11thSunday in Ordinary Time
June 17, 2018
Résumé Virtues and Eulogy Virtues
Several years ago, there was an interesting column in The New York Timesthat really has something to say to us.
Columnist David Brooks writes that from his experience, he sees two sets of virtues. He calls these: “the résumé virtues”and “the eulogy virtues.”
The résumé virtues are the skills we bring to the marketplace. The eulogy virtues are the traits that are talked about at our funeral.
The résumé virtues are things like technological and management skills. They also include academic degrees and job titles.
All of these have a place in our lives. We need them to make a living and to make a contribution to our world and for our own fulfillment.
But columnist David Brooks says that our culture focuses so much on these résumé virtues that we often forget the eulogy virtues. Our years can pass by and the deepest parts of us can go undeveloped.
We may be much clearer on how to build an external career than on how to build inner character. And so, we need to be attentive to these eulogy virtues.
These include patience with others and faithfulness to our life commitments when that is easy and when that is difficult. The eulogy virtues include honesty in our work situations and truthfulness in our relationships.
They include care for those in need and an effort to understand the perspective of others who are different from us. The idea is that we have to be alert and work at these eulogy virtues.

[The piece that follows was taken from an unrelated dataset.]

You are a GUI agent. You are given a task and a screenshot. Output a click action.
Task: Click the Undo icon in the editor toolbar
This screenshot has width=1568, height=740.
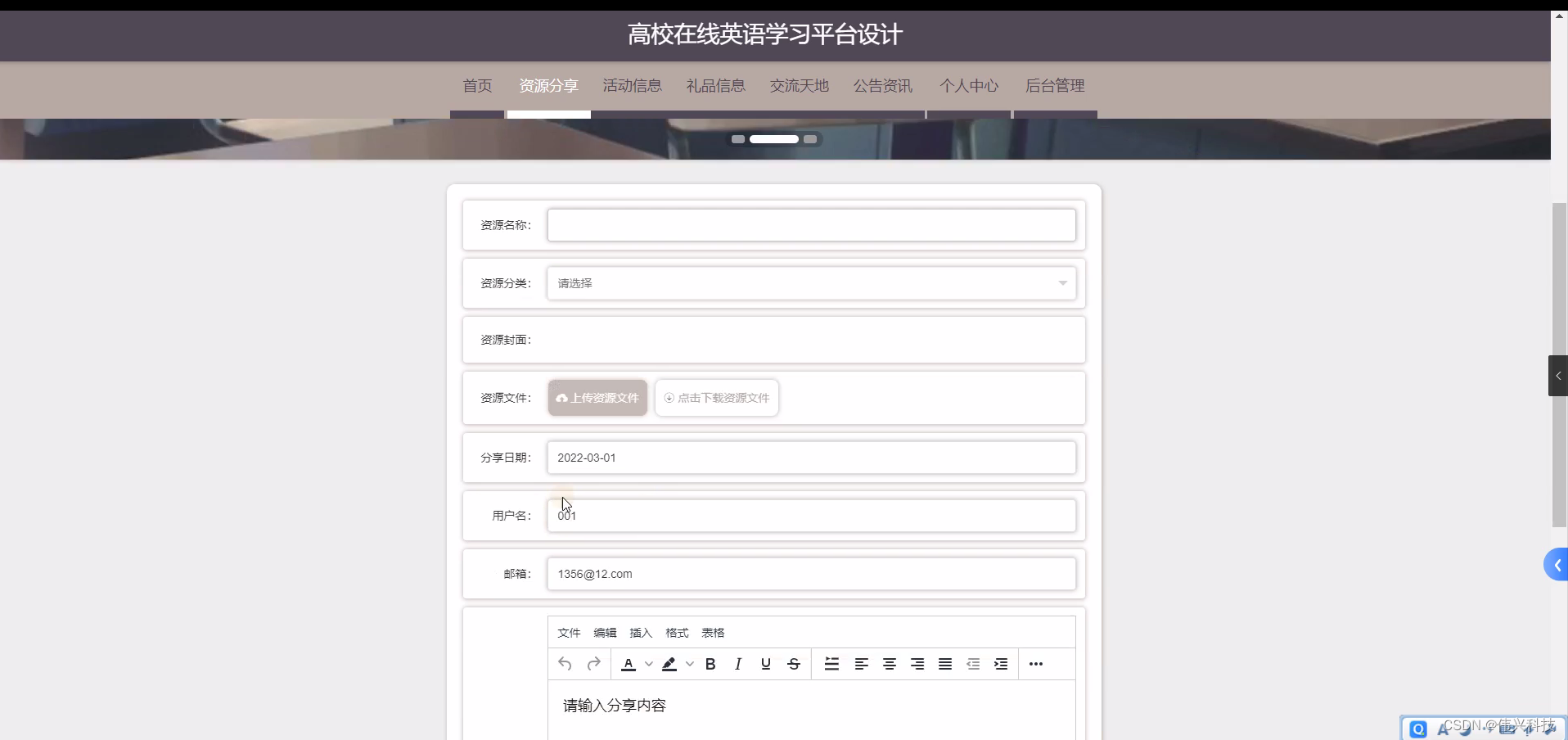pyautogui.click(x=565, y=664)
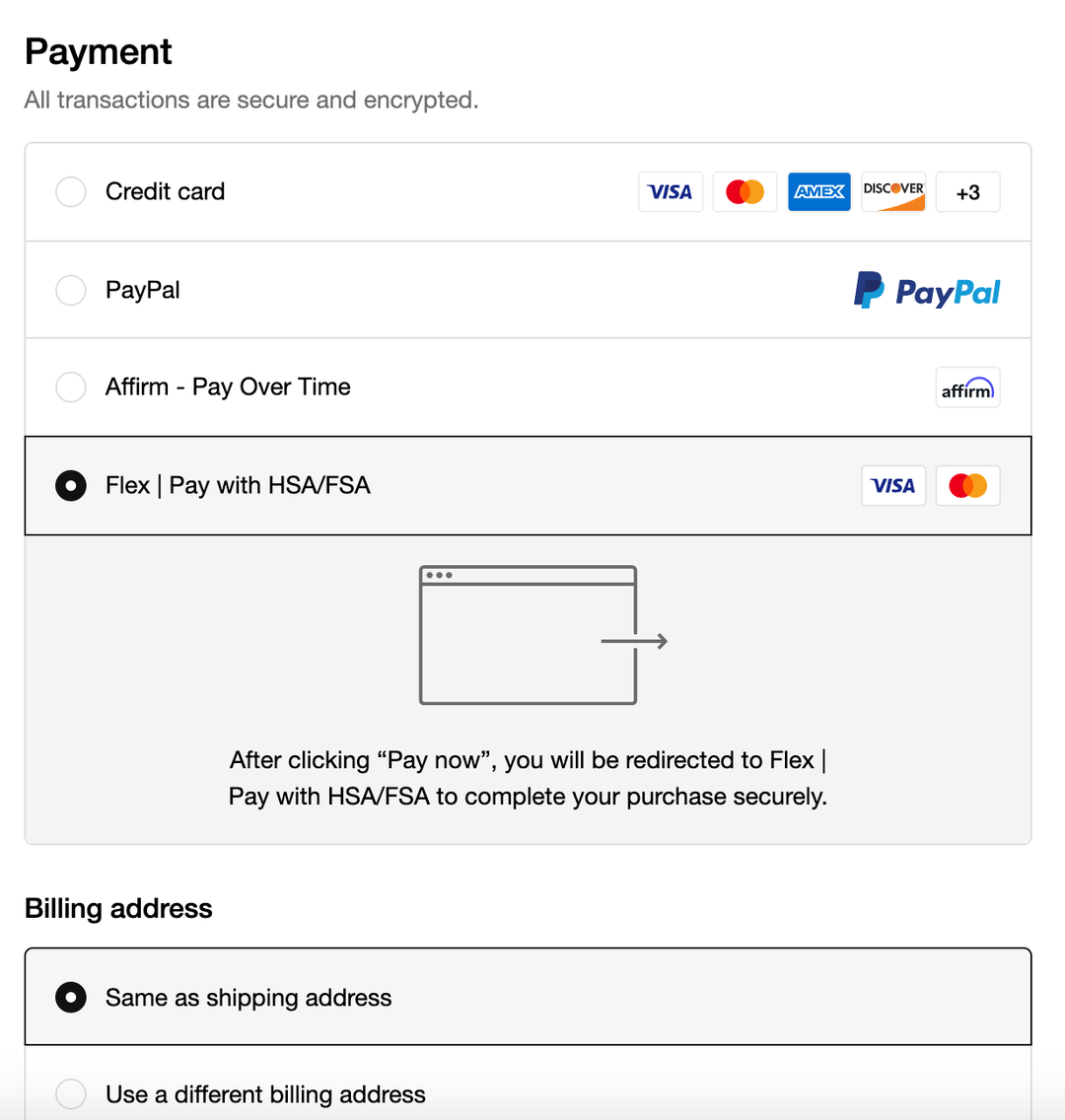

David Brooks says it so well: good people, he says, “are made, not born.” His idea is that we achieve inner character and virtue by the day-in, day-out, year-in, year-out stuff we do with family, friends, employers, employees, clients, customers, neighbors and people we do not even know.
Why We Have Mass
I think that remembering and working at these eulogy virtues is at least one reason why God told us to “keep holy the Sabbath day.”
It is one reason why we are to come to Mass on Sunday. It is like what Jesus says in that first parable in today’s gospel about the growth of the seed.
He is teaching that it is God’s power at work that fosters our personal and spiritual growth. So, here at Mass the Word of God refreshes us in these eulogy virtues.
It also deepens us in what they mean for our life situation. And then the Eucharist nourishes the growth of these virtues within us.
The Smallest…The Largest
The last thing I want to say is that all of this doesn’t happen overnight.
It takes time for us to emerge as a person of character, of inner depth, the kind of person Jesus calls us to be. Again, it is like what Jesus says in the second parable of today’s gospel.
The smallest of seeds, the mustard seed, ends up becoming the largest of plants. So, maybe a lot of things we do seem small and insignificant.
Maybe we don’t think about their value and what they are doing to us. But, taken together and over the long haul of life, they mount up.
From all the things that we say and do, by working at these eulogy virtues, we emerge as persons of character and inner depth. We become the whole or holy persons that Jesus calls us to be.